John on June 30, 2011 at 4:32 am
Here’s a primer:
Why are they striking? Because of this:
In a bid to slash £2.8billion a year from the spiralling costs of public sector pensions, the Government is asking public sector workers to raise their monthly pension contributions from 6.4 per cent of salary to 9.6 per cent.
The Coalition also plans to raise the retirement age of public sector workers from 60 in line with the state pension age, which will be 66 by 2020 under current proposals.
Are they being asked for too much? Uh…not exactly:
Workers in private industry would need to put aside more than a third of their take home pay to match the gold plated pensions enjoyed by public sector workers, a study has shown.
And that is the case even after the changes which prompted today’s strike, the report reveals, laying bare the full extent of Britain’s pensions ‘apartheid’.

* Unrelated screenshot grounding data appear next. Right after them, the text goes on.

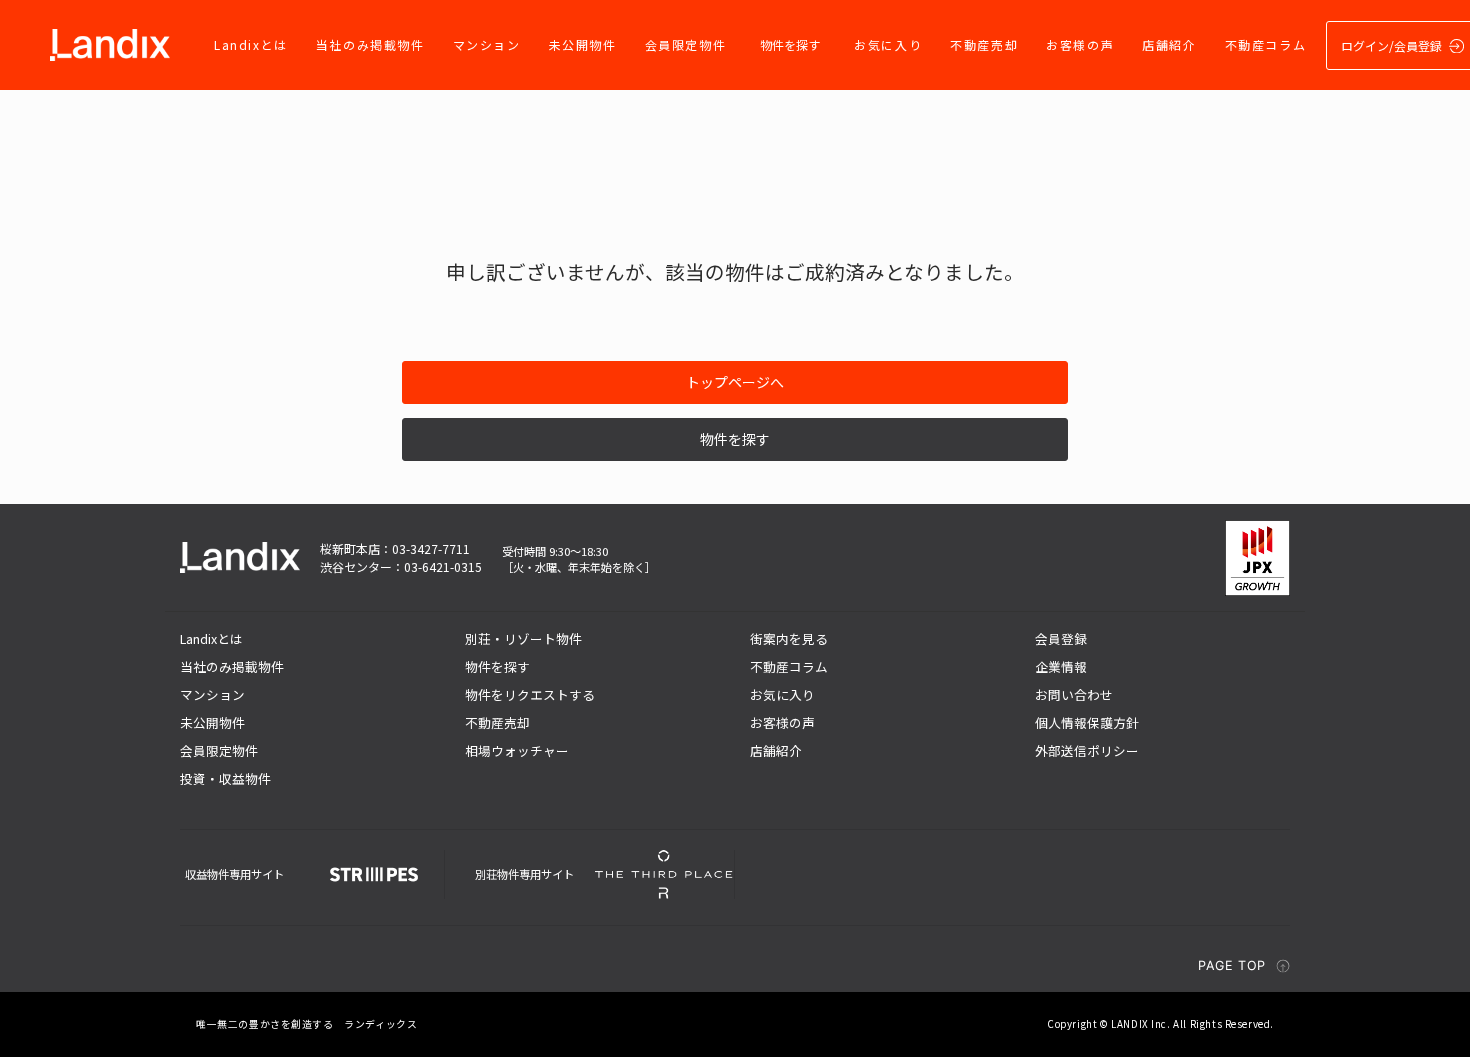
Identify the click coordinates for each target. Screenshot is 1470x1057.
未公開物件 (583, 44)
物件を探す (790, 44)
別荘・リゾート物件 (523, 638)
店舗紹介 (1169, 44)
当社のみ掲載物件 (370, 44)
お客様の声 (1080, 44)
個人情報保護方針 (1087, 722)
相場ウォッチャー (517, 750)
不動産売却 (984, 44)
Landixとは (251, 44)
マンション (487, 44)
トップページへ (735, 382)
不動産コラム (1266, 44)
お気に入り (888, 44)
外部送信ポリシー (1087, 750)
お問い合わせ (1074, 694)
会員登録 (1061, 638)
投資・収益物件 (225, 778)
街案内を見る (789, 638)
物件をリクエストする (530, 694)
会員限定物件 (686, 44)
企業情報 (1061, 666)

Figures supplied to the Daily Mail show that a public servant on a starting salary of £22,000 will pay £176 a month under the new arrangements and can expect an annual pension of £26,633 at age 66, assuming average wage rises through his or her career.
But a private sector worker, earning an identical amount would have to pay £476 a month to get the same pension – almost treble the contribution of their public sector counterpart and more than one third of their £1,425 a month take-home pay.
The unions don’t give a damn if it’s fair. In fact, they are willing to shut down the entire nation if necessary to demand that it remain unfair and that taxpayers keep racking up more unsustainable debt so they can retire sooner.